For training deep neural network models, we need a huge amount of data. However, in real-world settings, enough data can be unavailable. Meta-learning is attracting attention for a technique to improve performance with a limited amount of data by learning how to learn from various tasks. We are working on research to meta-learn from various tasks, such as spatial analysis, anomaly detection, and time-series forecasting.
Spatio-temporal data analysis
With the development of information and communication technology, a variety of spatio-temporal data related to weather, traffic, etc., are becoming readily available. Time-series forecasting and knowledge extraction for spatio-temporal data are important in science and industry. We are developing methods based on deep learning and Gaussian processes for refining coarse-grained aggregated data gathered from cities and for learning and simulating physical phenomena from observation data.

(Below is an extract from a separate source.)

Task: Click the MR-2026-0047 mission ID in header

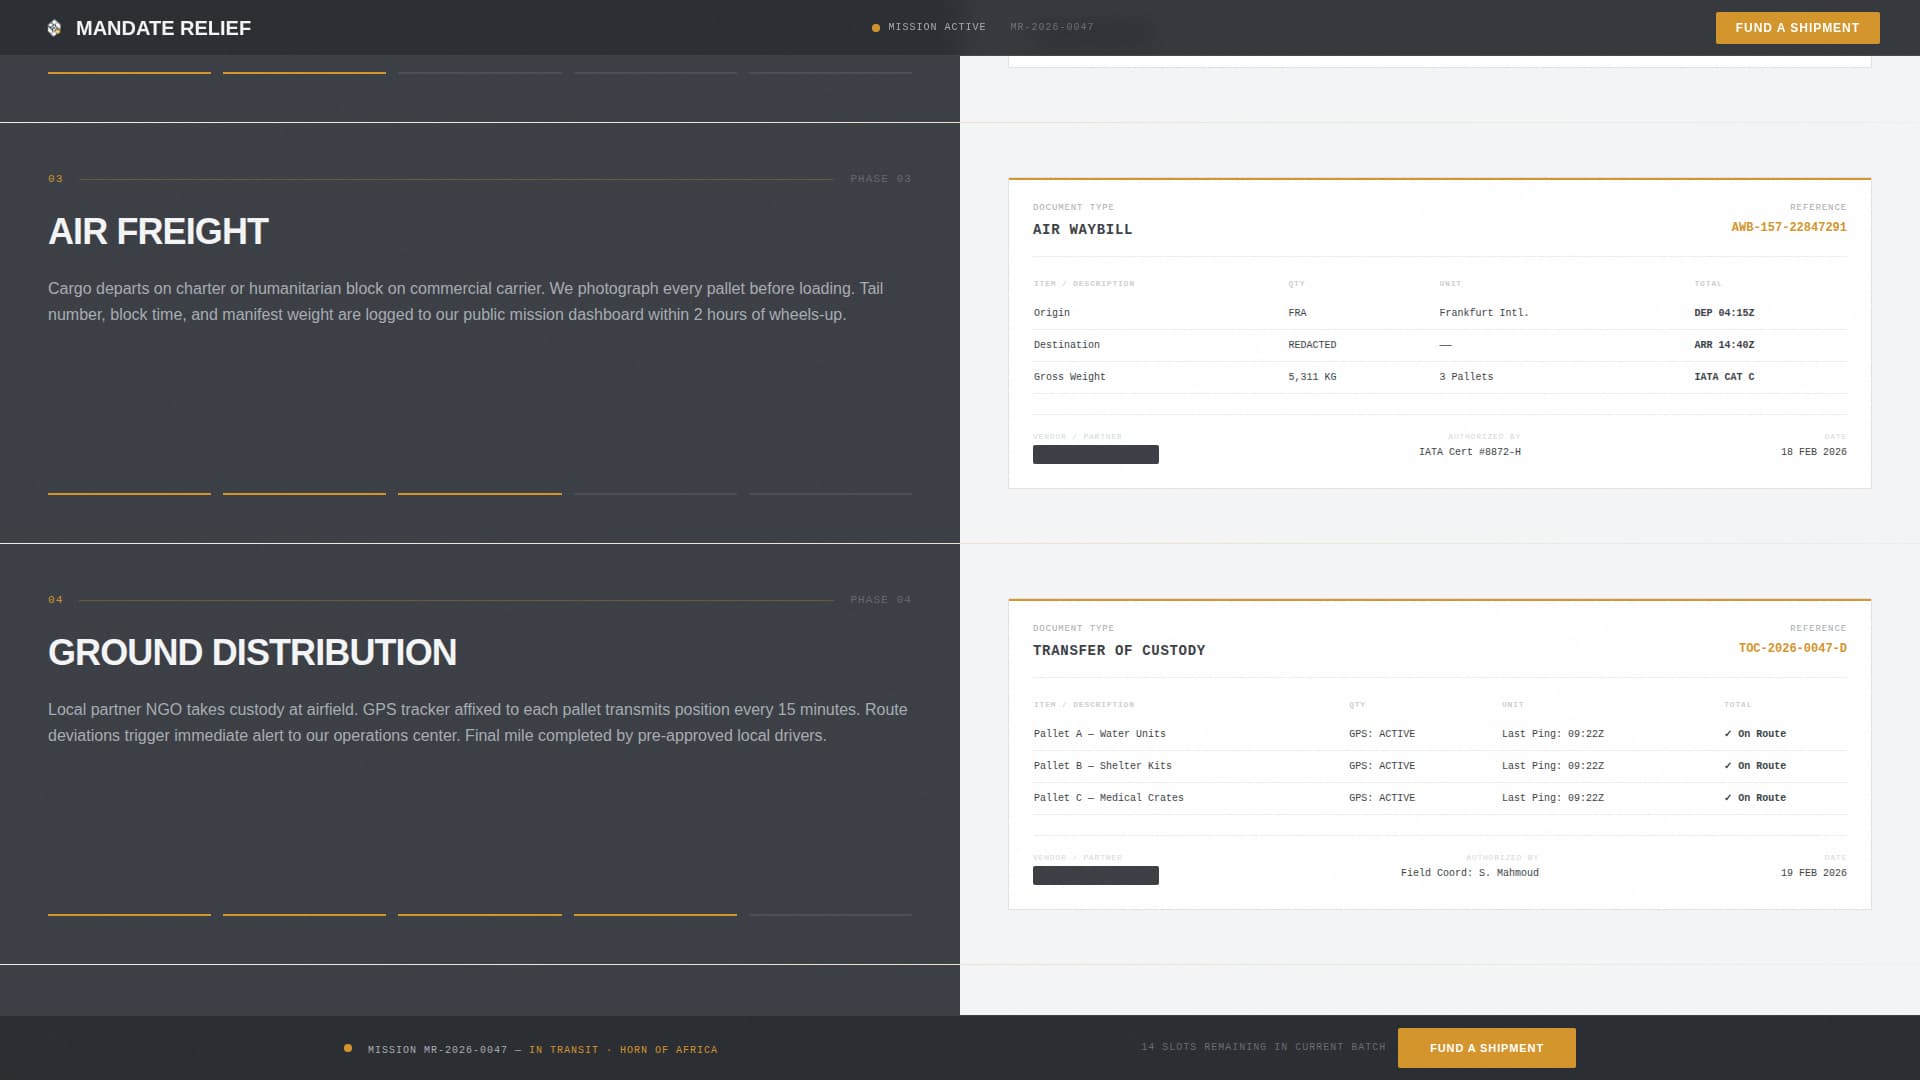Action: coord(1051,27)
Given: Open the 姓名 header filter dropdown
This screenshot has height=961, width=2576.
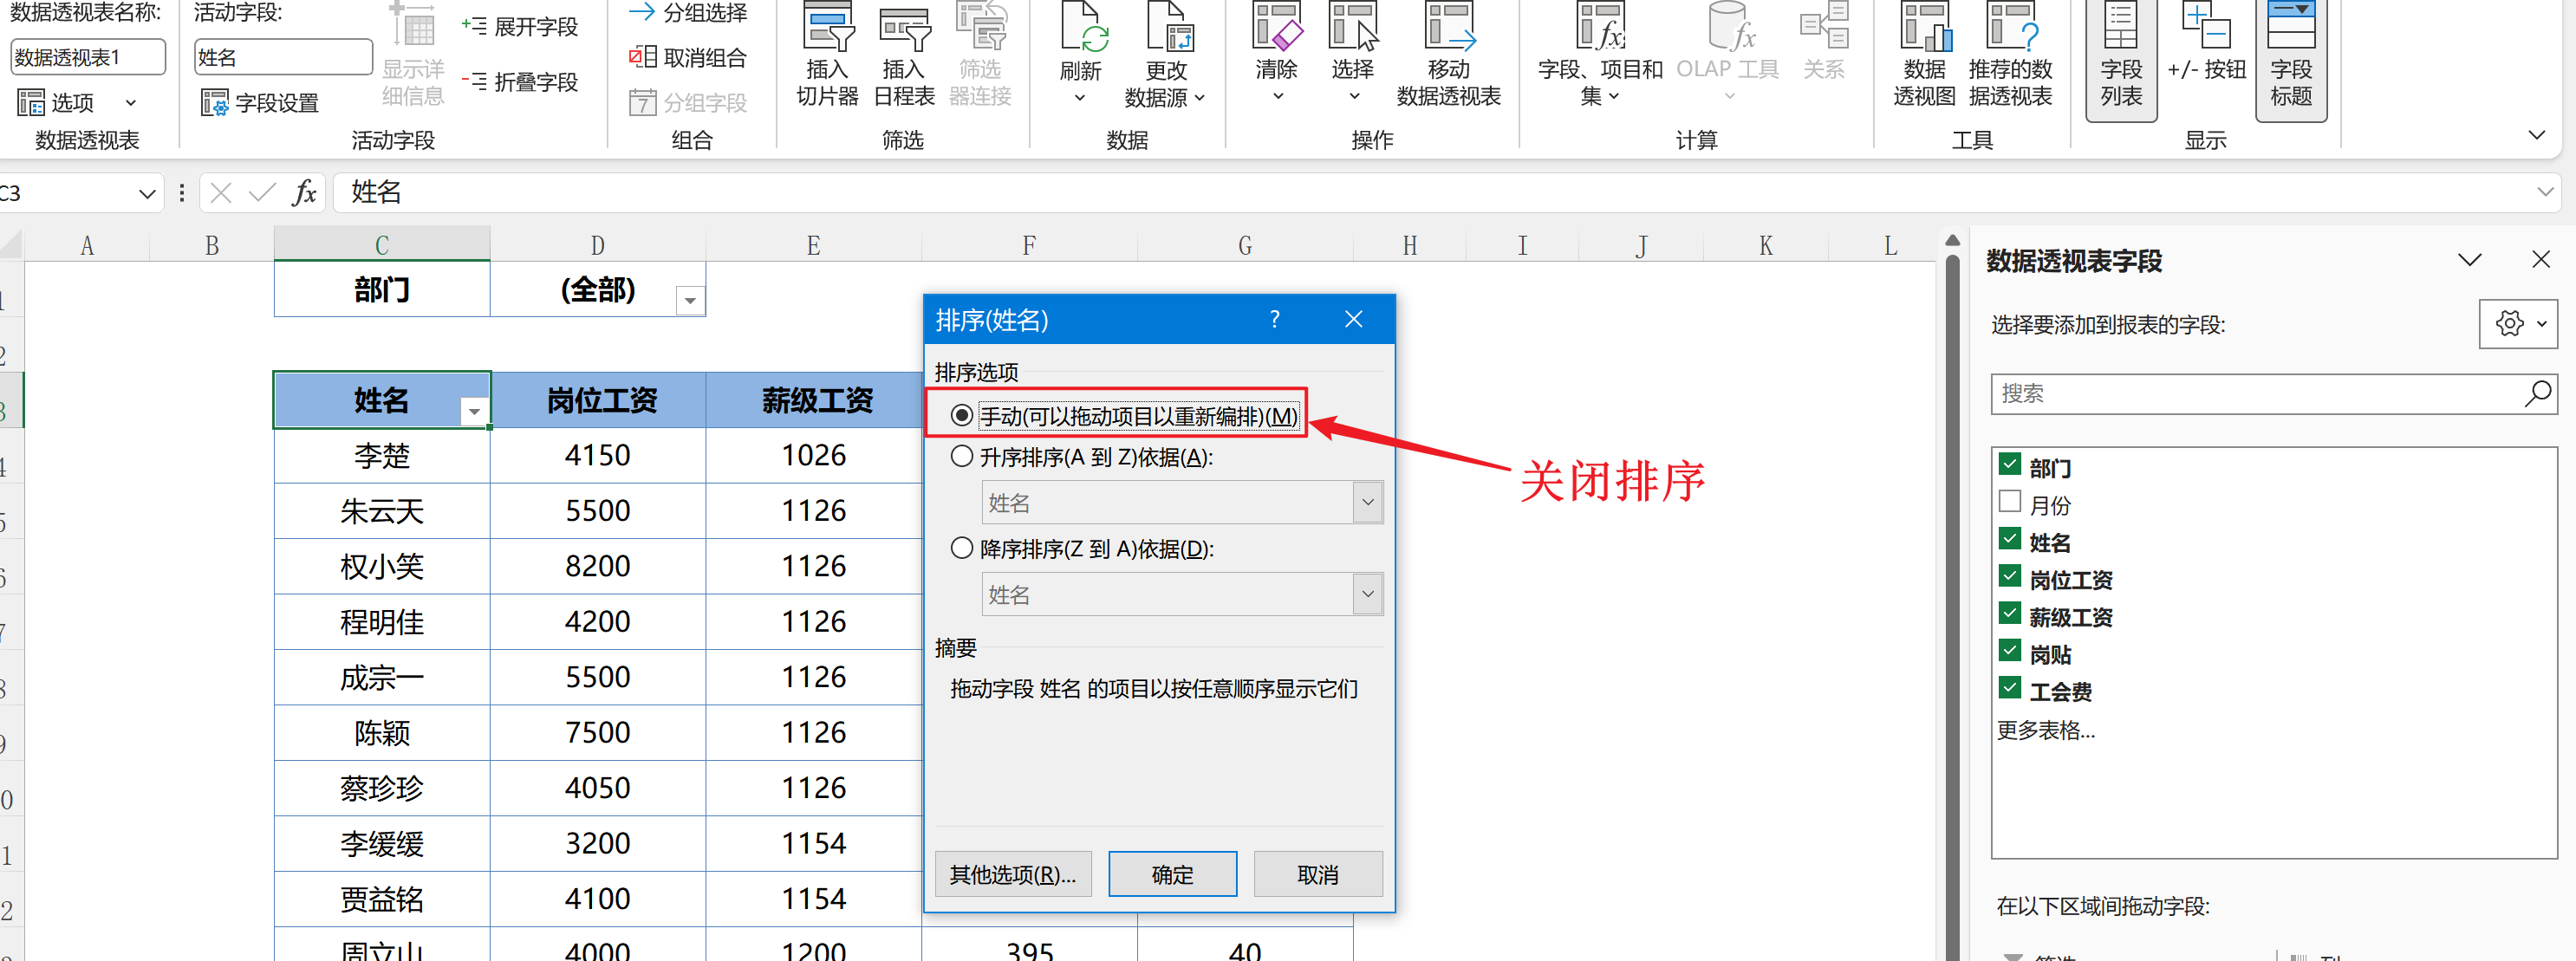Looking at the screenshot, I should coord(474,411).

Information diffusion analysis on social networks
News, rumors, and reputation are diffused through social networks. We model such information diffusion processes based on probabilistic models, and use them for predicting future trends, and for discovering hidden influence relationships among users.
Our research activities include various phases, including proposing new theories and modeling, developing effective algorithms and data structures, and applying techniques to new interesting applications. We are interested in processing various data, such as Web and language data, speech sounds, images, and sensor data. Our everyday efforts are aimed at the world's first proposal and verification of new techniques, or the world's best performance of certain tasks. Students can use rich computer and human resources of NTT Communication Science Laboratories such as large clusters of high-performance servers.
- Yusuke Tanaka, Tomoharu Iwata, Naonori Ueda, Symplectic Spectrum Gaussian Processes, Learning Hamiltonians from Noisy and Sparse Data, NeurIPS, 2022.
- Tomoharu Iwata, Yusuke Tanaka, Few-shot learning for spatial regression via neural embedding-based Gaussian processes, Machine Learning, 2021.
- Tomoharu Iwata, Atsutoshi Kumagai, Meta-learning from Tasks with Heterogeneous Attribute Spaces, NeurIPS, 2020.
- Yusuke Tanaka, Toshiyuki Tanaka, Tomoharu Iwata, Takeshi Kurashima, Maya Okawa, Yasunori Akagi, Hiroyuki Toda, Spatially Aggregated Gaussian Processes with Multivariate Areal Outputs, NeurIPS, 2019.